• PROBLEM DETAILS:
Write out each line of the material below once more, exactly as it appears.

• DATA SHOWN:
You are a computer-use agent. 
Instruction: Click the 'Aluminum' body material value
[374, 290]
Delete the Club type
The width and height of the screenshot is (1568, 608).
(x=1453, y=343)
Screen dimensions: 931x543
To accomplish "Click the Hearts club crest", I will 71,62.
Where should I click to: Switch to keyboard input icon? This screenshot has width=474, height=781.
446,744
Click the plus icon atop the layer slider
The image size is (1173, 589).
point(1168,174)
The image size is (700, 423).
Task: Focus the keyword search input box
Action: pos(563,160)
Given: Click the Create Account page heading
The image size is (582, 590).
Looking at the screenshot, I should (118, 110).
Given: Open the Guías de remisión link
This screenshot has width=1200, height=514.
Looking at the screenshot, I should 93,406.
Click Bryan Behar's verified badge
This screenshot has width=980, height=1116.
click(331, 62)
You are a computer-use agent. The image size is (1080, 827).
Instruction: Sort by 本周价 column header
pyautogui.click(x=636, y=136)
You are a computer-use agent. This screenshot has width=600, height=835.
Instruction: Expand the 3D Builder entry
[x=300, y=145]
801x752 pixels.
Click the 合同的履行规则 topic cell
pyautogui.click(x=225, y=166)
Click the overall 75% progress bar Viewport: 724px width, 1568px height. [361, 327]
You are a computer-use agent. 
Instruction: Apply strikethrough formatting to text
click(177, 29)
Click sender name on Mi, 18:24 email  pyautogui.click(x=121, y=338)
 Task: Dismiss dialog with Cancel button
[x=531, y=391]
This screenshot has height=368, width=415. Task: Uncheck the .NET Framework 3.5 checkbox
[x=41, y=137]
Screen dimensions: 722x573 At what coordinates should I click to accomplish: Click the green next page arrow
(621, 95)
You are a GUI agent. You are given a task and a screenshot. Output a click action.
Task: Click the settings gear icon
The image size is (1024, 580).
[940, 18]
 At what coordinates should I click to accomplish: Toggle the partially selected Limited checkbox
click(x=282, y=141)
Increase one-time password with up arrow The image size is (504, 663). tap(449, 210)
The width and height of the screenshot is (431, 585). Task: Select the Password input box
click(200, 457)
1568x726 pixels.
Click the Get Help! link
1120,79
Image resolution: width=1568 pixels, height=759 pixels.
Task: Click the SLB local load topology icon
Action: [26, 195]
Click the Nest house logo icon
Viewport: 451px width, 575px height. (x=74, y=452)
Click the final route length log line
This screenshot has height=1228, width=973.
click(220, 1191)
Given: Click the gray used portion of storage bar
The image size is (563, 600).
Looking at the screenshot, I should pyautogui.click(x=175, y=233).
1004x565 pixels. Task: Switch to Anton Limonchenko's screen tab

• WORKED SOLUTION:
You are a computer-use agent. 
Instruction: Click the 'Aluminum' body material value
[374, 290]
Delete the Club type
The width and height of the screenshot is (1568, 608).
(x=1453, y=343)
Screen dimensions: 931x543
To accomplish "Click the Hearts club crest", I will 71,62.
Where should I click to: Switch to keyboard input icon? This screenshot has width=474, height=781.
446,744
Click the plus icon atop the layer slider
The image size is (1173, 589).
point(1168,174)
The image size is (700, 423).
Task: Focus the keyword search input box
Action: pos(563,160)
Given: Click the Create Account page heading
The image size is (582, 590).
Looking at the screenshot, I should (118, 110).
Given: Open the Guías de remisión link
This screenshot has width=1200, height=514.
Looking at the screenshot, I should 93,406.
Click Bryan Behar's verified badge
This screenshot has width=980, height=1116.
click(331, 62)
You are a computer-use agent. The image size is (1080, 827).
Instruction: Sort by 本周价 column header
pyautogui.click(x=636, y=136)
You are a computer-use agent. This screenshot has width=600, height=835.
Instruction: Expand the 3D Builder entry
[x=300, y=145]
801x752 pixels.
Click the 合同的履行规则 topic cell
pyautogui.click(x=225, y=166)
Click the overall 75% progress bar Viewport: 724px width, 1568px height. [361, 327]
You are a computer-use agent. 
Instruction: Apply strikethrough formatting to text
click(177, 29)
Click sender name on Mi, 18:24 email  pyautogui.click(x=121, y=338)
 Task: Dismiss dialog with Cancel button
[x=531, y=391]
This screenshot has height=368, width=415. Task: Uncheck the .NET Framework 3.5 checkbox
[x=41, y=137]
Screen dimensions: 722x573 At what coordinates should I click to accomplish: Click the green next page arrow
(621, 95)
You are a GUI agent. You are given a task and a screenshot. Output a click action.
Task: Click the settings gear icon
The image size is (1024, 580).
[940, 18]
 At what coordinates should I click to accomplish: Toggle the partially selected Limited checkbox
click(x=282, y=141)
Increase one-time password with up arrow The image size is (504, 663). tap(449, 210)
The width and height of the screenshot is (431, 585). Task: Select the Password input box
click(200, 457)
1568x726 pixels.
Click the Get Help! link
1120,79
Image resolution: width=1568 pixels, height=759 pixels.
Task: Click the SLB local load topology icon
Action: [26, 195]
Click the Nest house logo icon
Viewport: 451px width, 575px height. (x=74, y=452)
Click the final route length log line
This screenshot has height=1228, width=973.
click(220, 1191)
Given: Click the gray used portion of storage bar
The image size is (563, 600).
Looking at the screenshot, I should pyautogui.click(x=175, y=233).
1004x565 pixels. Task: Switch to Anton Limonchenko's screen tab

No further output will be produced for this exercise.